Problem to work on:
Repeat the lines of the listing below exactly, from the line containing "Given: Open recent" to the line containing "Action: point(300,64)", including both of those lines.

Lines of data:
────────

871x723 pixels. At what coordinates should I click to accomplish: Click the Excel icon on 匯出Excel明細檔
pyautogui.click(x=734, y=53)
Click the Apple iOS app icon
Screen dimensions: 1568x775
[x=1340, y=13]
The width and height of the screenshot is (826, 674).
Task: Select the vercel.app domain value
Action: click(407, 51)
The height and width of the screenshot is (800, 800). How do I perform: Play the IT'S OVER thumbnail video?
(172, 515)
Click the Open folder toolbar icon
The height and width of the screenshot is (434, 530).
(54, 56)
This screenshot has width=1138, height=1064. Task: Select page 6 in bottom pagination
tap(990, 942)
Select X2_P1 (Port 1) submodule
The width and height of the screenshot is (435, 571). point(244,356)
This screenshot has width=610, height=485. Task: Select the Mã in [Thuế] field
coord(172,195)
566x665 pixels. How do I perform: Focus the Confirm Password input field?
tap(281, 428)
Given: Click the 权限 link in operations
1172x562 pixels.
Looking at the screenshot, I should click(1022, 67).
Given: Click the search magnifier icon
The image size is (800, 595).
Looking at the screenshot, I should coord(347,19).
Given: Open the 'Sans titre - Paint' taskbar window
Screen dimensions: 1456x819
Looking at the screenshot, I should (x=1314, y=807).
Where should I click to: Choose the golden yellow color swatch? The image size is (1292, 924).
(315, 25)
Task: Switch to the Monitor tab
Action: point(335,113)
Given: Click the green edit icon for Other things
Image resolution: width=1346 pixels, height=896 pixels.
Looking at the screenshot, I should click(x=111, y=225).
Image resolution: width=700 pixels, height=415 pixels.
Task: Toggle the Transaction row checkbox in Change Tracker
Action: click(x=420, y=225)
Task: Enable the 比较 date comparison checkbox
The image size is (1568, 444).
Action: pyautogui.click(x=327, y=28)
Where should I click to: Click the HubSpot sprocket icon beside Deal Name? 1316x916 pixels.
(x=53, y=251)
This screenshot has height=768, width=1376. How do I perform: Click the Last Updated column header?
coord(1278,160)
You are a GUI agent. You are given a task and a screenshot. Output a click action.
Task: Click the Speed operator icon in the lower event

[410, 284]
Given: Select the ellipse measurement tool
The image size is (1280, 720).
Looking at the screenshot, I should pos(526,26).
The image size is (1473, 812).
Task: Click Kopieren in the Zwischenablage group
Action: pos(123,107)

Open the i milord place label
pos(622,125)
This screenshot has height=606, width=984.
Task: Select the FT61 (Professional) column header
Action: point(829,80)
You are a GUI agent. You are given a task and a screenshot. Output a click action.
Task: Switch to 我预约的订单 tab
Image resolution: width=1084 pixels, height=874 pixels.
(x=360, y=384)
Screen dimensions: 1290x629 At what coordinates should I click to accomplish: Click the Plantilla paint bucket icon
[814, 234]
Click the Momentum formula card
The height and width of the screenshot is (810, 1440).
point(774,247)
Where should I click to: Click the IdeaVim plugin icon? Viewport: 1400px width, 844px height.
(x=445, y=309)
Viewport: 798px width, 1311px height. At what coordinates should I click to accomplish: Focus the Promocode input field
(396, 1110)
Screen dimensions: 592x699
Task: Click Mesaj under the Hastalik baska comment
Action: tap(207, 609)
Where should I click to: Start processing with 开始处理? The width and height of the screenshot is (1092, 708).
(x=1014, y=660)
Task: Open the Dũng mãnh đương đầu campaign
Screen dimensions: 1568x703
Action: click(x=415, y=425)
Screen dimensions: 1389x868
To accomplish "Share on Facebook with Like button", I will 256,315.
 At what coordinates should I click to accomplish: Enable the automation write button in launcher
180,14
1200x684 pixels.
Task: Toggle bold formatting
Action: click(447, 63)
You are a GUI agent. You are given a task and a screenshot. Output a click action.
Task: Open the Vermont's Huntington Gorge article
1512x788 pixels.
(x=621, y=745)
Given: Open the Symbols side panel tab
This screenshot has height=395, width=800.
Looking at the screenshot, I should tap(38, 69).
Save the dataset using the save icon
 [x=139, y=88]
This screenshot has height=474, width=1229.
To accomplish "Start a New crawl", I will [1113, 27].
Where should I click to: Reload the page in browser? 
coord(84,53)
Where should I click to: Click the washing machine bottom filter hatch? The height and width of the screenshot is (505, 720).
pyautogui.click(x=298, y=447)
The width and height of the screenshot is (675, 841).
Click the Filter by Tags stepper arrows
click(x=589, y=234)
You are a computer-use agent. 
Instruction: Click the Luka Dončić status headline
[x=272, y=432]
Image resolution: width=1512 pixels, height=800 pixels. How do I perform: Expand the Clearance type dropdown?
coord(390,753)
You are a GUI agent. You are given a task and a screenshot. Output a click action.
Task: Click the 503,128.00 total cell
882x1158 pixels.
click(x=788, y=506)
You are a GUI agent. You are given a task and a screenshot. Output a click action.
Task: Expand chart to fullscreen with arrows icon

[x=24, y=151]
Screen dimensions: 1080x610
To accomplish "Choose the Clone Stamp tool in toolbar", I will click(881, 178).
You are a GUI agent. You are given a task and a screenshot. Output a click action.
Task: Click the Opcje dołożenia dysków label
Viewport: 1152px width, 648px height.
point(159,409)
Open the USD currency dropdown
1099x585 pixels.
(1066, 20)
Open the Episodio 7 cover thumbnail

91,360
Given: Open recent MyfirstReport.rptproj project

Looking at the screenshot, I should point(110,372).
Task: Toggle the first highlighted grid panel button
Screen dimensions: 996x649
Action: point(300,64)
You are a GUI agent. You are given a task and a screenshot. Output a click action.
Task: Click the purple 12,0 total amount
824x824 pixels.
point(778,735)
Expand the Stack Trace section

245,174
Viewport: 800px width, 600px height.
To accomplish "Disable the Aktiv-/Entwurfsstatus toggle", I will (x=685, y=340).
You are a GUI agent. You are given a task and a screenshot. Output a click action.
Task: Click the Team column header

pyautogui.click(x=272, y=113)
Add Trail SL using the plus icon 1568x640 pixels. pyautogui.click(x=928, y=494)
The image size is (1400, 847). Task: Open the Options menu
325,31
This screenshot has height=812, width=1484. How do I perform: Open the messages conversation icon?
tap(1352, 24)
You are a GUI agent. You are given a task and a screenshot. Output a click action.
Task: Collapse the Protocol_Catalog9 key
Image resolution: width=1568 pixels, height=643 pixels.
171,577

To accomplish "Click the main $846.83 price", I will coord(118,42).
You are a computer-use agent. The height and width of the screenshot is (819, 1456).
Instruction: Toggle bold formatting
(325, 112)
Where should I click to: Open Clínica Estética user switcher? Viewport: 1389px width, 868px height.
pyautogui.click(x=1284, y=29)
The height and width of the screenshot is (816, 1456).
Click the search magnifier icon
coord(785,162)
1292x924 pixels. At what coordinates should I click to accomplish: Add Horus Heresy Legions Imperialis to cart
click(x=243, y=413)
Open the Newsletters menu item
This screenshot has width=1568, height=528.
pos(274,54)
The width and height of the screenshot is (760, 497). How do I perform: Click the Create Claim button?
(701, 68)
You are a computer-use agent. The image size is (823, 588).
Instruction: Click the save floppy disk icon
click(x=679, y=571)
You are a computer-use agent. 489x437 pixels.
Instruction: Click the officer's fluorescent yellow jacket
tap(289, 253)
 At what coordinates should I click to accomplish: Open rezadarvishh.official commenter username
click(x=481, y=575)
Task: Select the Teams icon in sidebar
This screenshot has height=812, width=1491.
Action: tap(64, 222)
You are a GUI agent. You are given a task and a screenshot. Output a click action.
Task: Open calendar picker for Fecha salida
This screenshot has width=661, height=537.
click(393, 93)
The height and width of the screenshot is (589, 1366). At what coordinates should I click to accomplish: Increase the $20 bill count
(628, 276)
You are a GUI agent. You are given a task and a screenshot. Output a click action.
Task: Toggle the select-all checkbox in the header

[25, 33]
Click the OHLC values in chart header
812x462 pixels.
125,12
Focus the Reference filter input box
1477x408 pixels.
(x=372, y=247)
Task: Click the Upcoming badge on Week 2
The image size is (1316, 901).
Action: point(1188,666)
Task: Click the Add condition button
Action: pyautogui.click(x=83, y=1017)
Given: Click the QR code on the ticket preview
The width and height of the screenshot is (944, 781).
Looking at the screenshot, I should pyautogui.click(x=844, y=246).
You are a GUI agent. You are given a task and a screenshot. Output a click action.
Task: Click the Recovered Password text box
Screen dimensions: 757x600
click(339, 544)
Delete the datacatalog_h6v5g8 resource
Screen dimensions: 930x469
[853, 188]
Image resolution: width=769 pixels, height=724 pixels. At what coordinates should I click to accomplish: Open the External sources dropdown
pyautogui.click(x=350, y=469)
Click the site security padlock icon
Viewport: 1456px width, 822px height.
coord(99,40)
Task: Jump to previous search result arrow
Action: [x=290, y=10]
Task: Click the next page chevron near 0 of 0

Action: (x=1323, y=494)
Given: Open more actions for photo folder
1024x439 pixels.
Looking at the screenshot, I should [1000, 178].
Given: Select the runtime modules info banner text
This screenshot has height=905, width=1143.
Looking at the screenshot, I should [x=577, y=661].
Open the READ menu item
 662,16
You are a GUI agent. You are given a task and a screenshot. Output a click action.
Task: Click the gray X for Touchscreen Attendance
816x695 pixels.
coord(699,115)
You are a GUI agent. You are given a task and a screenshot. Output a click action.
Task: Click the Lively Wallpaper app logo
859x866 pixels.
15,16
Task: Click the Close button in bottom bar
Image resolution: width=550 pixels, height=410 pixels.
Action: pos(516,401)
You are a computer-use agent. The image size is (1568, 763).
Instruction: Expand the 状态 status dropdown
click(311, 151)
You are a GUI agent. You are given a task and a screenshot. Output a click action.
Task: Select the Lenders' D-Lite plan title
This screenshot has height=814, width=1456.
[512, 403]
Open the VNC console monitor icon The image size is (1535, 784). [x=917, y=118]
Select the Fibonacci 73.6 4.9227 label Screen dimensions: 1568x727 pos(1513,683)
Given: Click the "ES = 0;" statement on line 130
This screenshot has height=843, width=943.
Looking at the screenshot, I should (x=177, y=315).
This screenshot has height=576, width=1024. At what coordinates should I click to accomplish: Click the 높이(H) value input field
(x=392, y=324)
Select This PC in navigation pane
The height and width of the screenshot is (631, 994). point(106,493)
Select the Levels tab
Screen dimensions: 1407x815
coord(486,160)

────────

Solution for this exercise:
Given: Open recent MyfirstReport.rptproj project

Looking at the screenshot, I should point(110,372).
Task: Toggle the first highlighted grid panel button
Screen dimensions: 996x649
Action: point(300,64)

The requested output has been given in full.